The Hard Way to Peekamoose Mountain: Mount Pleasant to Cross Mountain
Appalachia, December 2002
By late afternoon, I'm on the natural causeway that links Mount Pleasant to Cross Mountain; two down, nine mountains to go. Overhanging rim rock trims the edge of the 1,100-foot falloff into Traver Hollow on my left. Ahead I catch glimpses through the trees of a towering citadel. Dark green, boreal Canadian forest caps its summit; it has to be the Wittenberg, the first and most massive of the eight Catskill high peaks along my route. Almost 1,500 feet higher than their neighbors, their summits are in another, colder world.

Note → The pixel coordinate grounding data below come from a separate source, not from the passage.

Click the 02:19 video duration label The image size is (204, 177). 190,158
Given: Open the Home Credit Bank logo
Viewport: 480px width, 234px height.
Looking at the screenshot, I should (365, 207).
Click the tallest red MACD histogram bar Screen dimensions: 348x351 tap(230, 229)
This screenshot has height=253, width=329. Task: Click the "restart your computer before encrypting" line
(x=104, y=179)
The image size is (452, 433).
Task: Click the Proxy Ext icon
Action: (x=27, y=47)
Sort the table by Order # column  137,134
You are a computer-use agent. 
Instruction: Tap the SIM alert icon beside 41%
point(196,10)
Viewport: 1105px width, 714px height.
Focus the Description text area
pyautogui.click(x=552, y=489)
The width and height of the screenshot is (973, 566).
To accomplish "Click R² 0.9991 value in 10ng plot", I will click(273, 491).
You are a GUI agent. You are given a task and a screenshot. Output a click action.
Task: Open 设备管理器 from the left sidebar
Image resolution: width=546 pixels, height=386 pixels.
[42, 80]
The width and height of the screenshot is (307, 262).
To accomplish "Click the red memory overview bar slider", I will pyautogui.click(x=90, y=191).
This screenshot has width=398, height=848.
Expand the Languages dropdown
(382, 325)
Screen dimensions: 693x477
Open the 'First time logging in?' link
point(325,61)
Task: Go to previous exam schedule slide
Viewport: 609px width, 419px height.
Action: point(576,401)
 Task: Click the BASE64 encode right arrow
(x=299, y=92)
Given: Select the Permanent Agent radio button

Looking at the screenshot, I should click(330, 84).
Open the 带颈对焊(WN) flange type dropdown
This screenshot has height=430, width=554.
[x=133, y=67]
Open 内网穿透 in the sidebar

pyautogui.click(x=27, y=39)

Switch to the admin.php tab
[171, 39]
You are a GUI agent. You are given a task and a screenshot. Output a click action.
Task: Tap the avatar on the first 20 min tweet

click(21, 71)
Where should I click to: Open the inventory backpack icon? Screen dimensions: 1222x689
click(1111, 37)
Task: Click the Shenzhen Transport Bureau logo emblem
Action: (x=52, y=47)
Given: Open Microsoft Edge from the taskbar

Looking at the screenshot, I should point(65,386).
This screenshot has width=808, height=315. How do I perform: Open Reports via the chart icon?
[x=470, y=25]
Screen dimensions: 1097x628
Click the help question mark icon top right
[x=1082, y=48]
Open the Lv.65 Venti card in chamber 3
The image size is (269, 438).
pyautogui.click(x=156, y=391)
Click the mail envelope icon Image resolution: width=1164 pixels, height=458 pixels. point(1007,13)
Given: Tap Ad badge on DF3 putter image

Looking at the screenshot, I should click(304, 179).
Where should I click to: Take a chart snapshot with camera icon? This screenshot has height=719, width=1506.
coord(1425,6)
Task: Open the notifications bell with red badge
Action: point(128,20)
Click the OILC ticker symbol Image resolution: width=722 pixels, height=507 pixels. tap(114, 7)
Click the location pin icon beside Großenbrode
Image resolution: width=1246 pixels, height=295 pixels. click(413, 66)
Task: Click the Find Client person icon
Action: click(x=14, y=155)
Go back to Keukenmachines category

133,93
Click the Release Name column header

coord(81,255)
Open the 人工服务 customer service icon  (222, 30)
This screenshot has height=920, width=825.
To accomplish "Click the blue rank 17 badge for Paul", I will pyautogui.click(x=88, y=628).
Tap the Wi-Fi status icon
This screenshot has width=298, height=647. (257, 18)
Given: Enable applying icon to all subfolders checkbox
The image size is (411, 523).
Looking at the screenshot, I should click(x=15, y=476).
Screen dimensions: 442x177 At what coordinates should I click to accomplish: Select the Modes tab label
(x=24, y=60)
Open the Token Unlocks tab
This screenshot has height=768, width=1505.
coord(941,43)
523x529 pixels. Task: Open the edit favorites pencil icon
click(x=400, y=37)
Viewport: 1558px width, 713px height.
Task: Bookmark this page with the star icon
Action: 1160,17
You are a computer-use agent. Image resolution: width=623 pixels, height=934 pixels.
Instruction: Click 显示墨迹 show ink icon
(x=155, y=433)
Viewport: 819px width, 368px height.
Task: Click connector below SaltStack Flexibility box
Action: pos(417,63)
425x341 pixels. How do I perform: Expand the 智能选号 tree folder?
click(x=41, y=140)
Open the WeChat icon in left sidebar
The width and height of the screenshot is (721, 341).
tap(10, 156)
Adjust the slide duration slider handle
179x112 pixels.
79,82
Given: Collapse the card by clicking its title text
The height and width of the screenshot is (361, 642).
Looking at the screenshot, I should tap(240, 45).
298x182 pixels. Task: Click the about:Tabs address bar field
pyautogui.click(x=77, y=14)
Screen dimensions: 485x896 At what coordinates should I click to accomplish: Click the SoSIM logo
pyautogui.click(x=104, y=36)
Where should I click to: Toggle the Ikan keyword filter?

The landscape grows wilder as I move deeper into the mountains, and the forest's mood turns mean, with quickening gusts rattling the branches. Soon a harsh wind is wailing through the trees as an anemic, amber-colored sun fades below the shoulder of Cross Mountain. I snug my shell's zipper a little tighter and note that the grade ahead is climbing steeply among snow-covered ledges. Rather than risk being caught by darkness on treacherous ground, I drop my pack and spread foam pad, bivy sack, and sleeping bag in a shallow scoop between the roots of a yellow birch.
Night falls, and moonlight bright enough to travel by casts a shadow fretwork across the forest floor. Soon the gale is punching through the trees in measured pulses, each surge howling its approach. I wonder if this curious effect, which I've endured before at night in these mountains, might be waves in the rushing air, as water configures itself in an ocean storm. But nestled snugly in GoreTex and goose down, the tempest loud overhead, I fall asleep with a smile, as wind song becomes a lullaby.